TASK –
Among the records below, one line contains "The width and"; copy that line and all that follow it, exactly as written.

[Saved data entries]
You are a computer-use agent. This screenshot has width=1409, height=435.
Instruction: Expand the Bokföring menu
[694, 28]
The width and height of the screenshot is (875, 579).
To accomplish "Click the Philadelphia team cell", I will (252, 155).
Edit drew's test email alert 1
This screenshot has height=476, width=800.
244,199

TASK OUTPUT –
The width and height of the screenshot is (875, 579).
To accomplish "Click the Philadelphia team cell", I will (252, 155).
Edit drew's test email alert 1
This screenshot has height=476, width=800.
244,199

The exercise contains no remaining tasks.